With three grandchildren in Tyler Hill Sleep Away Camp in Pennsylvania, visiting day arrived and with tears and joy I hugged them tightly.
The same weekend, my friend Linda DeSabato had invited me to her getaway in the Catskills near the camp and to see the concerts at Bethel Woods. It was a weekend with a perfect combination of love and friendship.
With my 10-year-old Blake and 8-year-olds Jonah and Morgan away for seven weeks, I was looking forward to seeing and hugging them in real life. The remarkable camp sends photos to their parents every day and so I’ve “seen” them smiling, laughing and singing (from videos sent), but there’s nothing compared to big hugs in person.
I know they are happy, but with my two kids being “rookies,” I wanted to see for myself that they were okay.
I had a few minutes alone with Jonah’s group leader and he shared with me that Jonah and his bunkmates had resisted being neat with their things and his bed-making skills were lacking.
When he told Jonah “we need your help,” Jonah became the leader and led his bunkmates in keeping the bunk neat. It was the same thing with going to activities. He had resisted. His counselor shared with me, “I told him we needed him to win!” Sure enough, he was off and led his group. Leadership is in his DNA.
Then I visited Blake’s bunk and met his “Friendship Coach” (counselor). It’s a brilliant designation of what was an assistant group leader.
When I asked Blake what a Friendship Coach was, he simply said, “Oh. He helped me have the courage to enter and perform in the talent show.” I said, “I see you are water skiing this summer. Did he help you get over your fright?” “He sure did, Grandma!” he replied with a big smile!

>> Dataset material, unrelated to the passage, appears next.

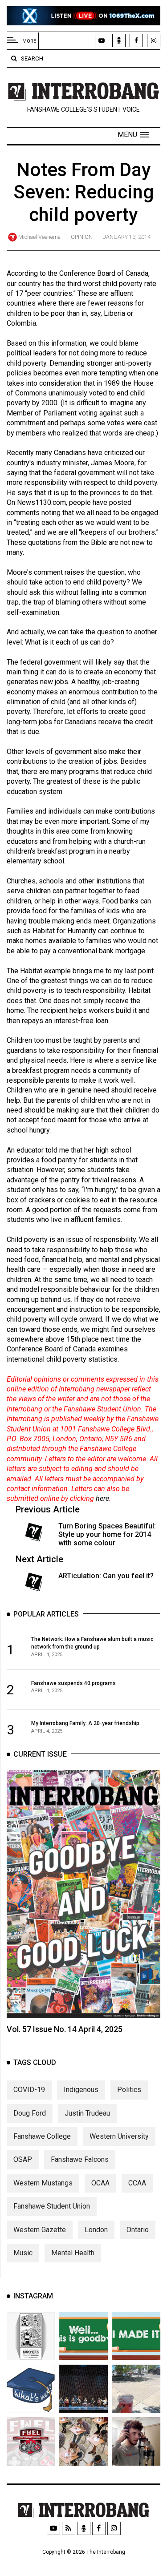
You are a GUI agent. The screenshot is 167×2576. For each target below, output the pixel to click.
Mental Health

I was so impressed. With life being complicated, and many kids with divorced or dead parents, there is this person who is part of the group that offers counseling seamlessly in a totally non-threatening way, and so sensitively. It wowed me!
As a grandparent, I had to arrive an hour after my daughters and then leave an hour before them. So, when I texted my daughters to ask, “How were your goodbyes?” I felt my heart soar when Elizabeth reported, “Jonah said, ‘Mom, isn’t it time to go?’”‘ No tears were shed by him or his cousins. I felt tears well up in my eyes as I saw how relaxed and joyous the kids were. It was hard for me to leave.
A successful summer is in the making!